--- Records supplied ---
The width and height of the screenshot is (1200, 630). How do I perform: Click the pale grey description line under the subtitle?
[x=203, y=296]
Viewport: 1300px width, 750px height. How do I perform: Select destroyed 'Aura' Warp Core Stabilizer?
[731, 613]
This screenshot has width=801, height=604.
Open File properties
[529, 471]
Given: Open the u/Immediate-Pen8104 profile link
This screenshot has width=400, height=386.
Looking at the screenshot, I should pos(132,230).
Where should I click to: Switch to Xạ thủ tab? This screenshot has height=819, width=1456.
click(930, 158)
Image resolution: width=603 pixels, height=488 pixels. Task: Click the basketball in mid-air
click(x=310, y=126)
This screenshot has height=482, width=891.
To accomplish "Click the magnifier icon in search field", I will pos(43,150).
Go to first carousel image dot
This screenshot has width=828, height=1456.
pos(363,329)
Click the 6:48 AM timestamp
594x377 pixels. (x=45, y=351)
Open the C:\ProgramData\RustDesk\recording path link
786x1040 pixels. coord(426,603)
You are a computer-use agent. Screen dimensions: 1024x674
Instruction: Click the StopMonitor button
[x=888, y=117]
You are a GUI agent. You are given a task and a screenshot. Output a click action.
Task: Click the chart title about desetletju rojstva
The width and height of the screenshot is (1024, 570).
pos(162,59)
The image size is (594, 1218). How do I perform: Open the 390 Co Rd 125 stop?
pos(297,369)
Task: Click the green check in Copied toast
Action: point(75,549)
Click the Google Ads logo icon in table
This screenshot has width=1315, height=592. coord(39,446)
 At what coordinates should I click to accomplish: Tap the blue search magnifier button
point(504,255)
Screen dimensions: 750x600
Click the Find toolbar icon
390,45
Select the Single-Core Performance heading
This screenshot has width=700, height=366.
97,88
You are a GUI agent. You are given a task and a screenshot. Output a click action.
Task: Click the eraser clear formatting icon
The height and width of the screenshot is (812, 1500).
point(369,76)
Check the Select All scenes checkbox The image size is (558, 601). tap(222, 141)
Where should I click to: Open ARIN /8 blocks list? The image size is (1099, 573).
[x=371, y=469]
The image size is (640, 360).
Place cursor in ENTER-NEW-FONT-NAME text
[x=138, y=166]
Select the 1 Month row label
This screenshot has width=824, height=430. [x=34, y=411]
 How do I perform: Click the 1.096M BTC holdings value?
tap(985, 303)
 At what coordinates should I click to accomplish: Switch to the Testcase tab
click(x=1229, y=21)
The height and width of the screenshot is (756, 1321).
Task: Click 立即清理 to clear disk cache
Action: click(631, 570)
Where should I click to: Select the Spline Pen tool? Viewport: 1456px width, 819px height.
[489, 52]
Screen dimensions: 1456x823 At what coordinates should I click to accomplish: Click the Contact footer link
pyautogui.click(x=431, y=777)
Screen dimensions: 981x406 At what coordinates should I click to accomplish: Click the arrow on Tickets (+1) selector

--- Exercise aim ---
Keeping each line intact, set down the entire listing once more.

--- Expected output ---
The width and height of the screenshot is (1200, 630). How do I perform: Click the pale grey description line under the subtitle?
[x=203, y=296]
Viewport: 1300px width, 750px height. How do I perform: Select destroyed 'Aura' Warp Core Stabilizer?
[731, 613]
This screenshot has width=801, height=604.
Open File properties
[529, 471]
Given: Open the u/Immediate-Pen8104 profile link
This screenshot has width=400, height=386.
Looking at the screenshot, I should pos(132,230).
Where should I click to: Switch to Xạ thủ tab? This screenshot has height=819, width=1456.
click(930, 158)
Image resolution: width=603 pixels, height=488 pixels. Task: Click the basketball in mid-air
click(x=310, y=126)
This screenshot has height=482, width=891.
To accomplish "Click the magnifier icon in search field", I will pos(43,150).
Go to first carousel image dot
This screenshot has width=828, height=1456.
pos(363,329)
Click the 6:48 AM timestamp
594x377 pixels. (x=45, y=351)
Open the C:\ProgramData\RustDesk\recording path link
786x1040 pixels. coord(426,603)
You are a computer-use agent. Screen dimensions: 1024x674
Instruction: Click the StopMonitor button
[x=888, y=117]
You are a GUI agent. You are given a task and a screenshot. Output a click action.
Task: Click the chart title about desetletju rojstva
The width and height of the screenshot is (1024, 570).
pos(162,59)
The image size is (594, 1218). How do I perform: Open the 390 Co Rd 125 stop?
pos(297,369)
Task: Click the green check in Copied toast
Action: point(75,549)
Click the Google Ads logo icon in table
This screenshot has width=1315, height=592. coord(39,446)
 At what coordinates should I click to accomplish: Tap the blue search magnifier button
point(504,255)
Screen dimensions: 750x600
Click the Find toolbar icon
390,45
Select the Single-Core Performance heading
This screenshot has width=700, height=366.
97,88
You are a GUI agent. You are given a task and a screenshot. Output a click action.
Task: Click the eraser clear formatting icon
The height and width of the screenshot is (812, 1500).
point(369,76)
Check the Select All scenes checkbox The image size is (558, 601). tap(222, 141)
Where should I click to: Open ARIN /8 blocks list? The image size is (1099, 573).
[x=371, y=469]
The image size is (640, 360).
Place cursor in ENTER-NEW-FONT-NAME text
[x=138, y=166]
Select the 1 Month row label
This screenshot has width=824, height=430. [x=34, y=411]
 How do I perform: Click the 1.096M BTC holdings value?
tap(985, 303)
 At what coordinates should I click to accomplish: Switch to the Testcase tab
click(x=1229, y=21)
The height and width of the screenshot is (756, 1321).
Task: Click 立即清理 to clear disk cache
Action: click(631, 570)
Where should I click to: Select the Spline Pen tool? Viewport: 1456px width, 819px height.
[489, 52]
Screen dimensions: 1456x823 At what coordinates should I click to accomplish: Click the Contact footer link
pyautogui.click(x=431, y=777)
Screen dimensions: 981x406 At what coordinates should I click to accomplish: Click the arrow on Tickets (+1) selector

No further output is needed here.